▸ **WORK TASK**:
Please work out how many lines below contain the word "indicator", and reply with only that number.

-------

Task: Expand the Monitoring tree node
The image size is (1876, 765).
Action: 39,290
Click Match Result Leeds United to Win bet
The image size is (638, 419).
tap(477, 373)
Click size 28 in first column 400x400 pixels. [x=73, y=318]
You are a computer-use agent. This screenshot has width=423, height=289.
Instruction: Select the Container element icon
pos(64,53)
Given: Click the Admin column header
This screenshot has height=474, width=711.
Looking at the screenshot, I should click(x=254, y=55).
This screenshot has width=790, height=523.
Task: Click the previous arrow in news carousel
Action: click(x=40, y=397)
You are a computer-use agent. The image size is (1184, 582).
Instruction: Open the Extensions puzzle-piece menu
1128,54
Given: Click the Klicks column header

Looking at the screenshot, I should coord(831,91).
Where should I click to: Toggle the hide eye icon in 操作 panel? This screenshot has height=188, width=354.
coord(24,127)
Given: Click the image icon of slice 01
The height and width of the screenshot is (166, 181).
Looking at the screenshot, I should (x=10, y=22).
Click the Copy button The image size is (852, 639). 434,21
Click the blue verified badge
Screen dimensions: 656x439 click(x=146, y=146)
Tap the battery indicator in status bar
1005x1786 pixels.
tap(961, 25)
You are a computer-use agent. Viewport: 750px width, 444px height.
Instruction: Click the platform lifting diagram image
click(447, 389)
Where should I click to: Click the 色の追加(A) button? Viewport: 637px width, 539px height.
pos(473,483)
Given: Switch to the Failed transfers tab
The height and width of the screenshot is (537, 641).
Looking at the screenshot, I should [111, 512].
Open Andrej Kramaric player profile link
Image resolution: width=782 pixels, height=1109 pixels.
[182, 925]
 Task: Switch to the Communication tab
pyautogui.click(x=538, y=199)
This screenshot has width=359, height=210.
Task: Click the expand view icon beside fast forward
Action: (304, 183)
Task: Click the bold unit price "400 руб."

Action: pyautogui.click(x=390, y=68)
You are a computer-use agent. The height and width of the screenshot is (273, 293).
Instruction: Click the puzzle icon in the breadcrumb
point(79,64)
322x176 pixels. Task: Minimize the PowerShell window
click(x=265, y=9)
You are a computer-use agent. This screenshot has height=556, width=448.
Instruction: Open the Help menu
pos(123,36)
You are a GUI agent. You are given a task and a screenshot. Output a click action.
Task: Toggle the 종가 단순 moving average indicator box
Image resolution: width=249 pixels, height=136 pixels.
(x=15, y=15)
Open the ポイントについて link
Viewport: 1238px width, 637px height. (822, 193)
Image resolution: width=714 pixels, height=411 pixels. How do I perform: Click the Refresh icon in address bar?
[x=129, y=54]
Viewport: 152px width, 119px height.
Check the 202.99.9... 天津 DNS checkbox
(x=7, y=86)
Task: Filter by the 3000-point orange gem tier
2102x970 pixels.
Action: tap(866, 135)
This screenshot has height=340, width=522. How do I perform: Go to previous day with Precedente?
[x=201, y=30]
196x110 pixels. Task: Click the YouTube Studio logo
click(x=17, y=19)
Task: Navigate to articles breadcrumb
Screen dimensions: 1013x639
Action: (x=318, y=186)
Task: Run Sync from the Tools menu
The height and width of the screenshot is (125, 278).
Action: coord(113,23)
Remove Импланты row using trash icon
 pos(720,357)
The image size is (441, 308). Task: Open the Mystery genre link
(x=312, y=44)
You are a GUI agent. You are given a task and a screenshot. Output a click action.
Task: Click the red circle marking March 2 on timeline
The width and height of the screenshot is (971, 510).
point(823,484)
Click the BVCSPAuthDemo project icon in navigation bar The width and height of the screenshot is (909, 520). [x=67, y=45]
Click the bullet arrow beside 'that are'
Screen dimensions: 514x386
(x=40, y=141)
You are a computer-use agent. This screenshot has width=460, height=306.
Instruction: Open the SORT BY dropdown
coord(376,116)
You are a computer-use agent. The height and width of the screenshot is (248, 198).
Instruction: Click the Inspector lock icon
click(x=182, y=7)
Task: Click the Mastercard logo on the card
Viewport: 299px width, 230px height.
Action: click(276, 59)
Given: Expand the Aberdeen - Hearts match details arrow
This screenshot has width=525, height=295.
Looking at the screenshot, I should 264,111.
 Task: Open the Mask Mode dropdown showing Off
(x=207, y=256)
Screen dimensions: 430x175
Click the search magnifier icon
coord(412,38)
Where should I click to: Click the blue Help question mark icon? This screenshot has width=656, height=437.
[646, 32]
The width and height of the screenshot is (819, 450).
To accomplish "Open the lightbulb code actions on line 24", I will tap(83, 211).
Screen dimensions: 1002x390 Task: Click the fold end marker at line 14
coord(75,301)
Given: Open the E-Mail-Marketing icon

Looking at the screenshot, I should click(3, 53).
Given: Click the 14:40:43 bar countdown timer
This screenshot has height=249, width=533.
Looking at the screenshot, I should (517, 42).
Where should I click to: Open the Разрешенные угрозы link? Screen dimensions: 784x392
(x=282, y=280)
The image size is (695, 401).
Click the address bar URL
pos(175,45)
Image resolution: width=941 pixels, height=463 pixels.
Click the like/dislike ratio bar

-------

▸ **EXPECTED ANSWER**:
2